Pradhan, S., Apaydin, S., Bucevičius, J., Gerasimaitė, R., Kostiuk, G., & Lukinavičius, G. (2023). Sequence-specific DNA labelling for fluorescence microscopy. Biosensors and Bioelectronics, 230: 115256. doi:10.1016/j.bios.2023.115256.


Cite as: https://hdl.handle.net/21.11116/0000-000C-F984-6
Abstract
The preservation of nucleus structure during microscopy imaging is a top priority for understanding chromatin organization, genome dynamics, and gene expression regulation.
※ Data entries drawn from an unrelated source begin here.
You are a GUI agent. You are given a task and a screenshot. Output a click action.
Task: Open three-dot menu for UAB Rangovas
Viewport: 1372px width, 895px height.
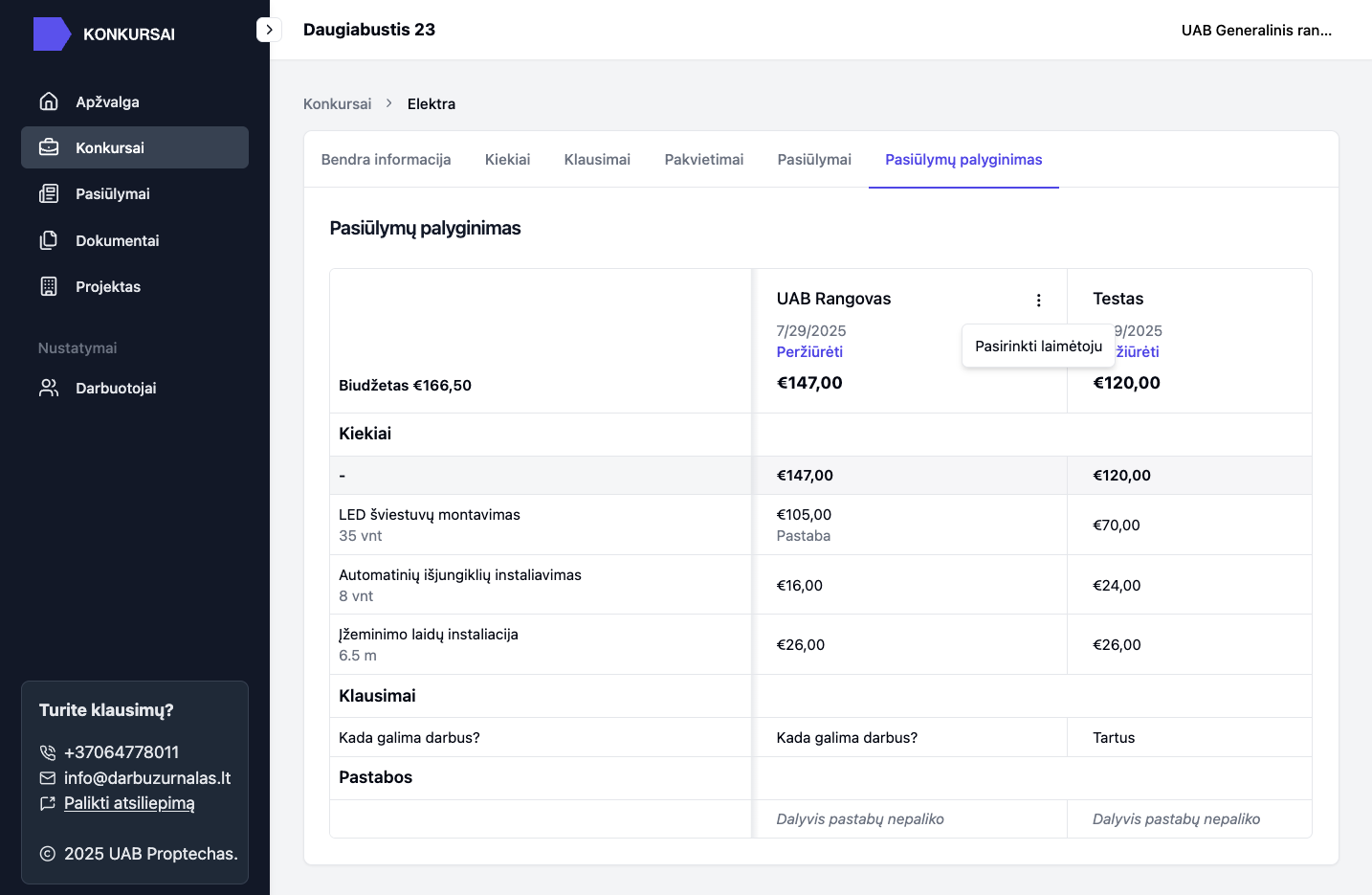tap(1038, 300)
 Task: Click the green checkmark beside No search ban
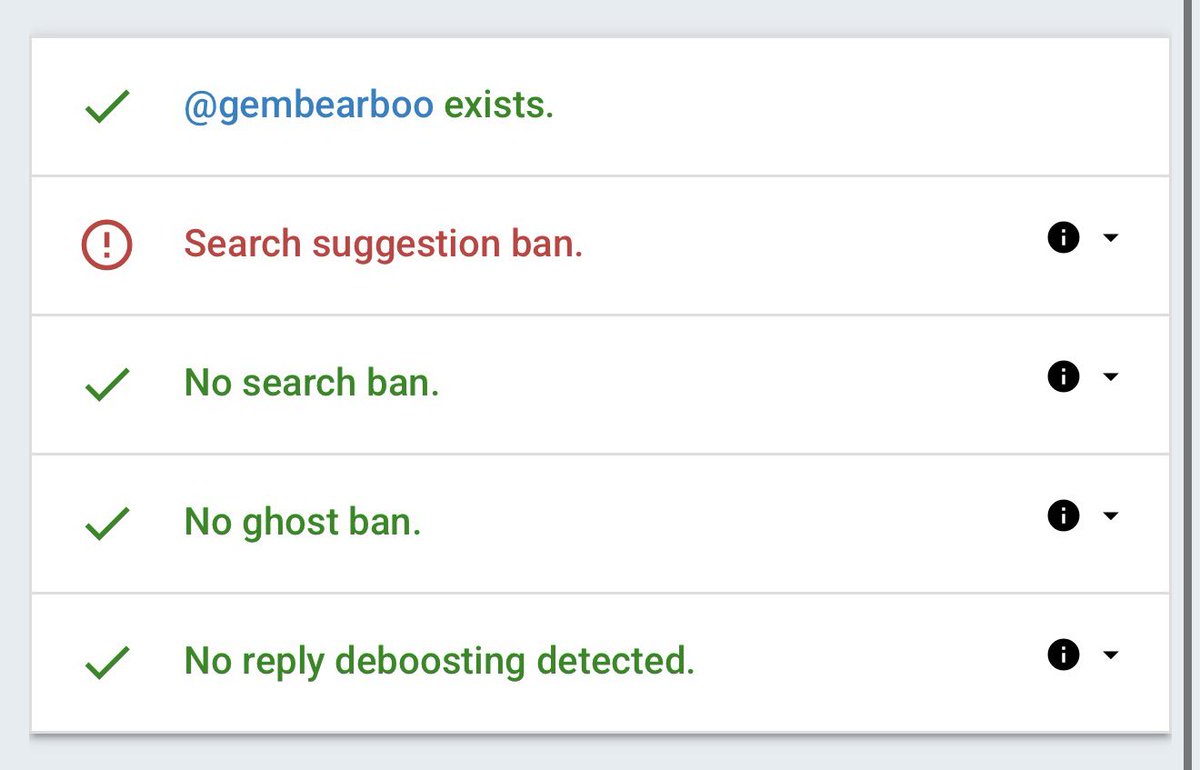point(107,384)
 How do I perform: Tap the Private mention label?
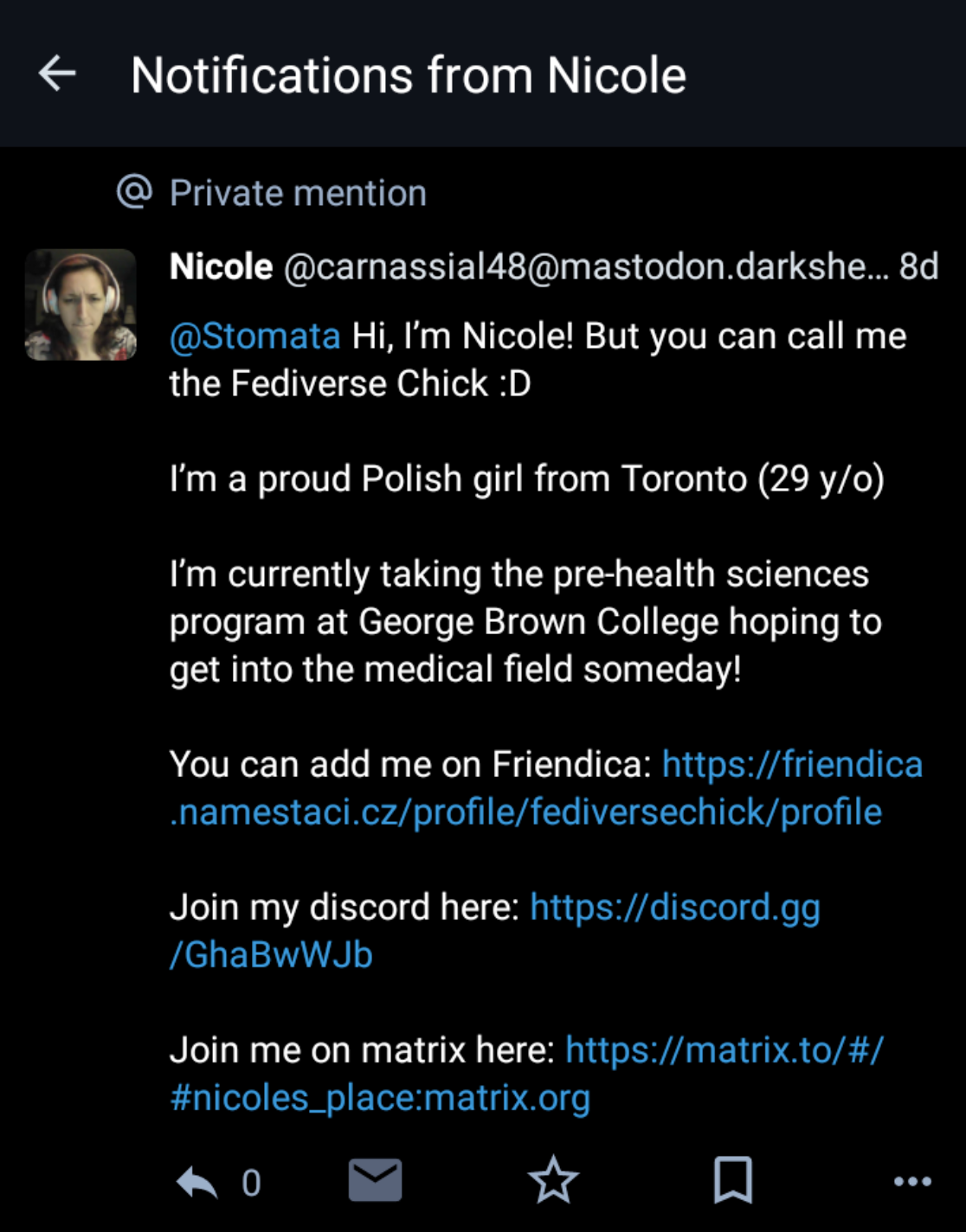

In this review, we summarize the sequence-specific DNA labelling methods that can be used for imaging in fixed and/or living cells without harsh treatment and DNA denaturation: (i) hairpin polyamides, (ii) triplex-forming oligonucleotides, (iii) dCas9 proteins, (iv) transcription activator-like effectors (TALEs) and (v) DNA methyltransferases (MTases). All these techniques are capable of identifying repetitive DNA loci and robust probes are available for telomeres and centromeres, but visualizing single-copy sequences is still challenging. In our futuristic vision, we see gradual replacement of the historically important fluorescence in situ hybridization (FISH) by less invasive and non-destructive methods compatible with live cell imaging. Combined with super-resolution fluorescence microscopy, these methods will open the possibility to look into unperturbed structure and dynamics of chromatin in living cells, tissues and whole organisms.